Приехали вечером из Беларуси в 18-00, нас было 4 человека (Отец 54 года, мать 49 лет, я, и моя девушка) нашли эту базу отдыха "Дельфин". С виду все хорошо, около моря, первая линия, цена устроила. Договорились о заселении, обговаривалось с хозяйкой, что два дня мы будем жить в одном номере, а оставшиеся 5 дней нас заселят в другой номер. При расплате за номер, хозяйка нам сказала, что белорусы хорошо живут, что могут себе позволить за такие деньги отдыхать, на что я ей ответил, что у нас зарплата зависит от места работы человека, и не так богата наша страна на зарплаты, она промолчала.
При заселении нас удивило, что база отдыха богатая, но в номерах очень грязно, их не убирают, в туалете стоял запах мочи, в комнате на полу песок, раковина вся в зубной пасте, оплеванная, душевую кабинку видимо никогда в жизни не мыли, и это за 500$ за трехместный номер? ! Нас в этот номер заселили 4 человека. Ладно на эти недостатки закрыли глаза и сами убрались в комнате за другими людьми.
Проходит день, все хорошо, на следующий день вечером легли отдыхать в номере, услышал стук в дверь. Открыл, стоит женщина из Украины, и по украински начинает на меня кричать, что мы шумим, у неё 3-е детей и вообще неадекватно себя ведем, что постигло меня в шок, так как мы отдыхали уже. Ей было предложено посмотреть, что мы все спим, но она с криками ушла в свой номер. Спустя 2 минуты в номер стучиться охрана этой базы отдыха "Дельфин", и дает нам замечание, что мы шумим, было и ему предложено пройти в номер и проверить, чем мы занимаемся, спиртные напитки мы не распивали, просто спали, но он отказался, и ушел. Спустя минуту в стену начала стучать та женщина, я был вынужден включить видеокамеру на телефоне и спуститься к охране, чтоб они ее успокоили, в ответ они меня отправили спать, я настаивал, они согласились со мной пойти.

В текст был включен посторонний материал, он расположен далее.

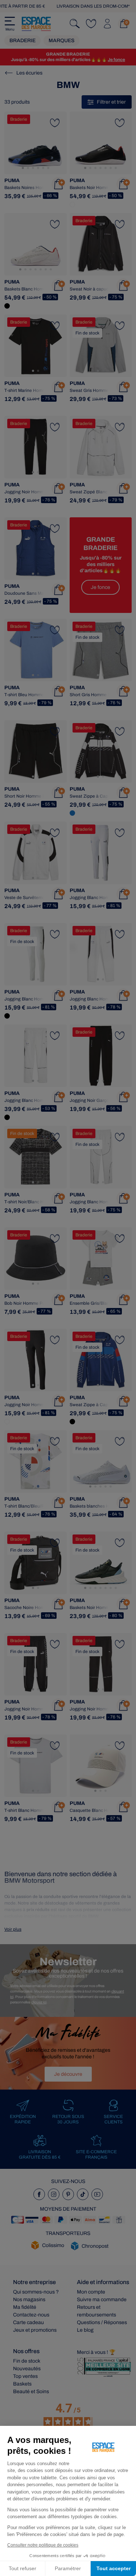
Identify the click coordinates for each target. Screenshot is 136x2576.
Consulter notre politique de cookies (42, 2545)
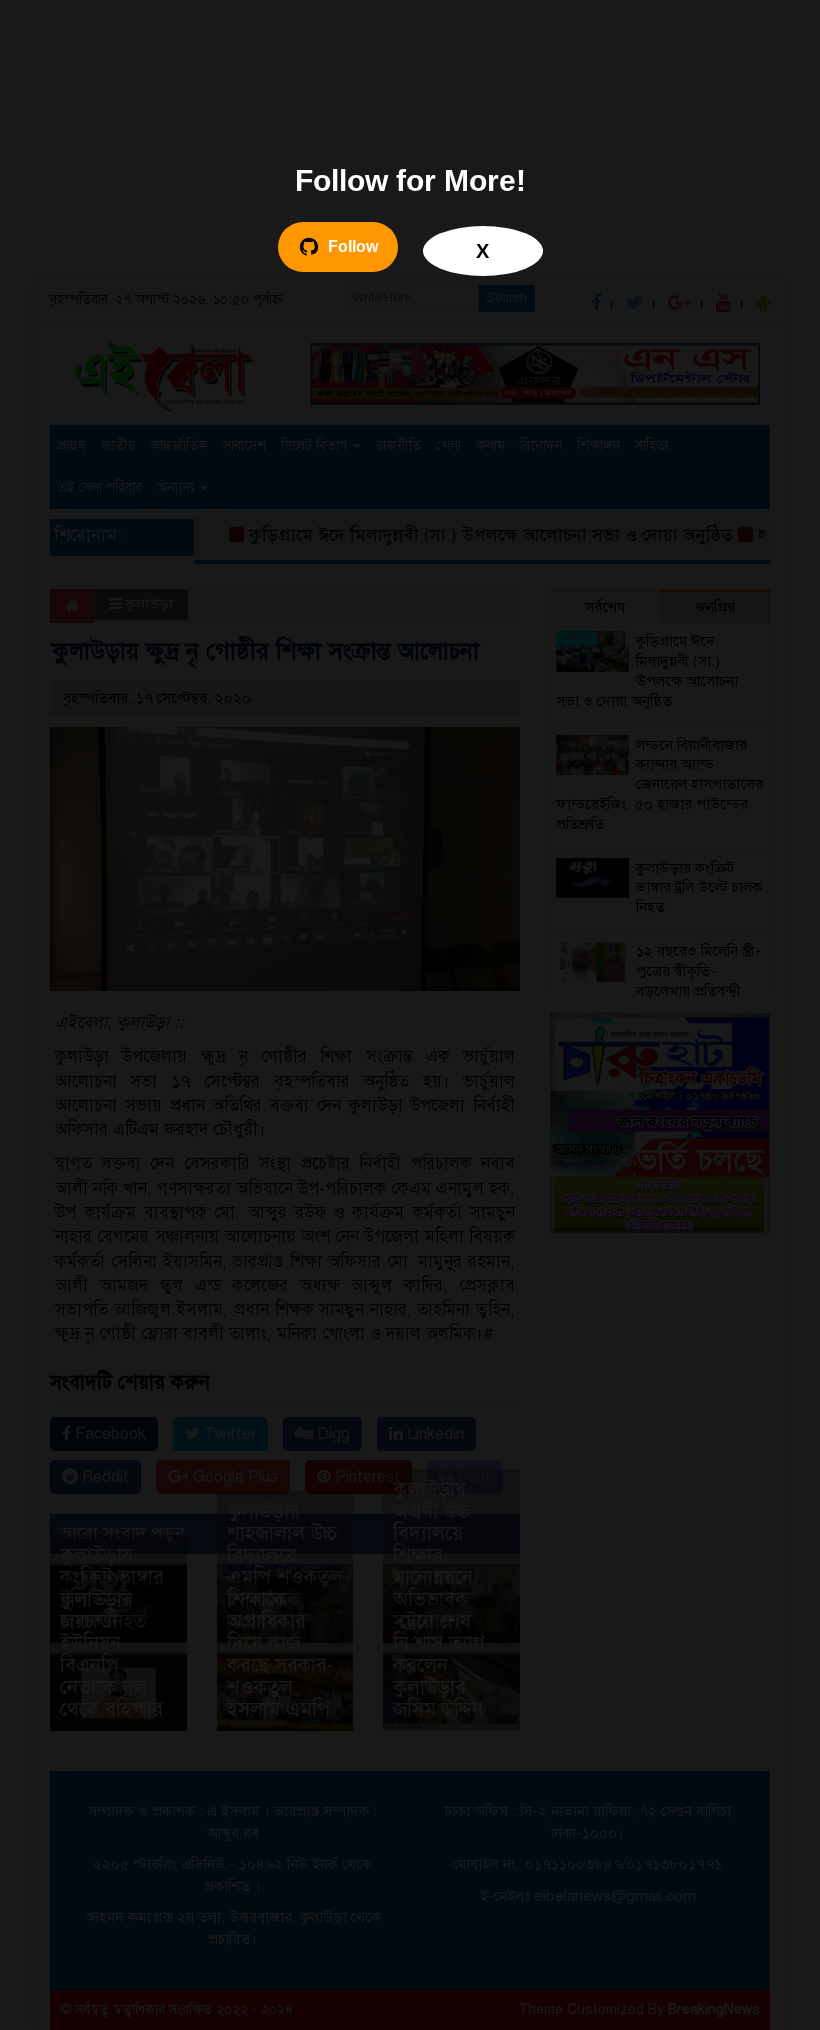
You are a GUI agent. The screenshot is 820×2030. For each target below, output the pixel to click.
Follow (353, 246)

Пришли к номеру этой женщины с охраной, она открыла, и начала мне угрожать что если я не перестану шуметь, то она вызовет на меня полицию. Прибежали другие мужчины с этого отеля, один Александр в очках (парковщик в этой базе, также меняет деньги у отдыхающих этой базы и обманывает), второго имя незнаю, но он шезлонги тягает в этой базе на пляж. Этот Александр стал угрожать, что они вызовут полицию и нас выселят, было на часах уже 12 ночи. Я их предупредил, что веду видеозапись, начались крики, наезды, спустя 8 минут они прекратились, мы договорились что утром будем с хозяйкой разбираться.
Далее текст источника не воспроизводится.